They can be, and a lot were. However, iron lungs use negative pressure ventilation (where they increase their volume, which decreases the pressure inside and kinda sucks the chest up so you can take a normal breath), whereas most modern treatments use positive pressure ventilation (where air is pushed into your mouth by a pump, normally).
Negative pressure ventilation is more close to our natural breathing, so some people preferred it. In a way, positive pressure ventilation is more invasive!
Although iron lungs are unwieldy, many patients using them because of polio would be paralysed from the neck down anyway (like the recently deceased Paul Alexander), so it may not have impact their mobility. There are also some other medical conditions that might not allow for positive pressure ventilation.

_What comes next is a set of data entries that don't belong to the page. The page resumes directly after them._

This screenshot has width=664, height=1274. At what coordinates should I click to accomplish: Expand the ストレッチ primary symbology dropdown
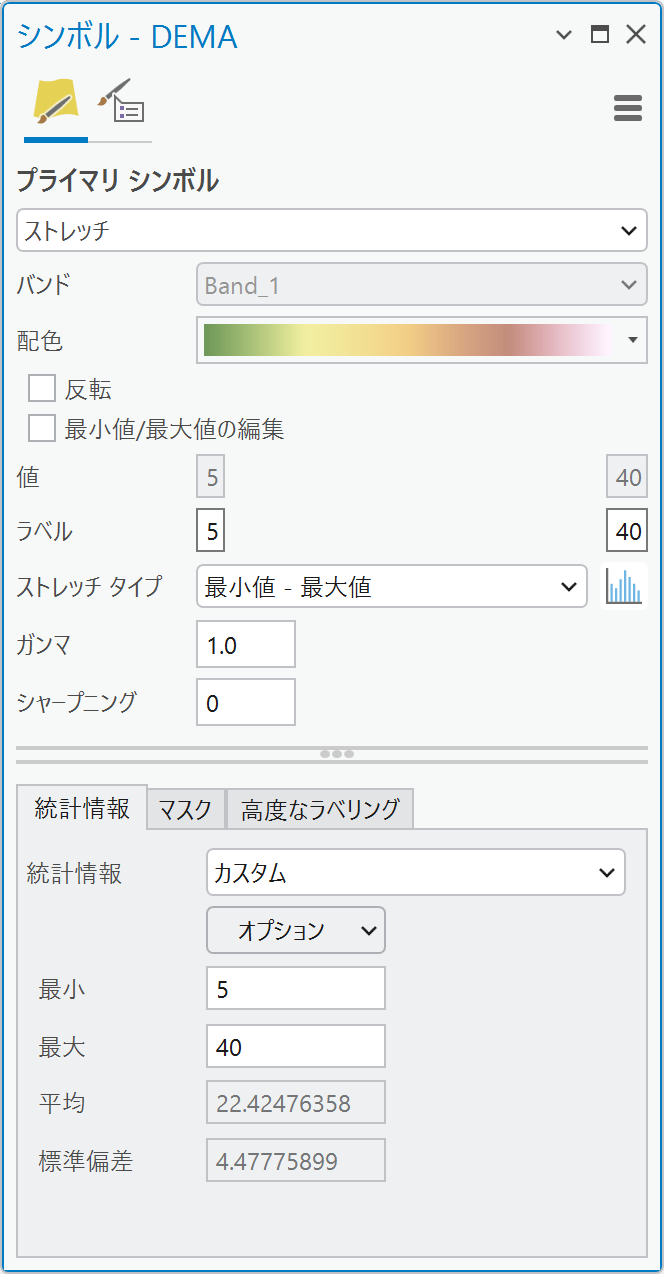coord(331,230)
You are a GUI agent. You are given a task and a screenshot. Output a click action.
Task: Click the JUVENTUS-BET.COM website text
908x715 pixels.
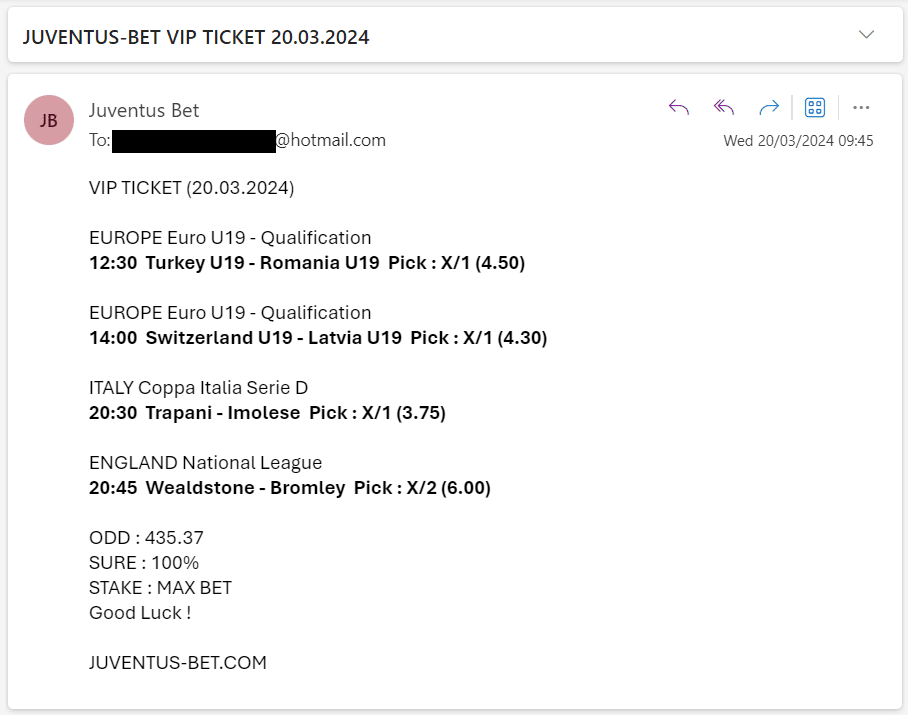coord(178,662)
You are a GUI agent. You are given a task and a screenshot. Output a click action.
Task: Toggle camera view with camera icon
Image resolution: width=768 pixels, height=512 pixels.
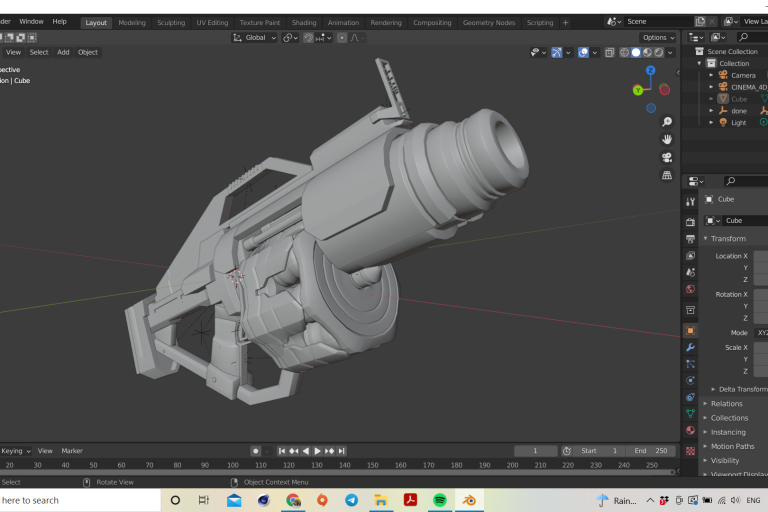[667, 158]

Patients using iron lungs don’t have to spend all of their time in them – June Middleton, who was in one for six decades, would use it for 21 hours a day to assist her breathing. Paul Alexander was taught how to breathe using his neck muscles, meaning he could also leave for short periods.
Also, you have to consider the psychological attachments that people may form to these devices which breathe for them, and which they rely on to survive. It might be too scary for patients to try something else, particularly if the iron lung has worked so far.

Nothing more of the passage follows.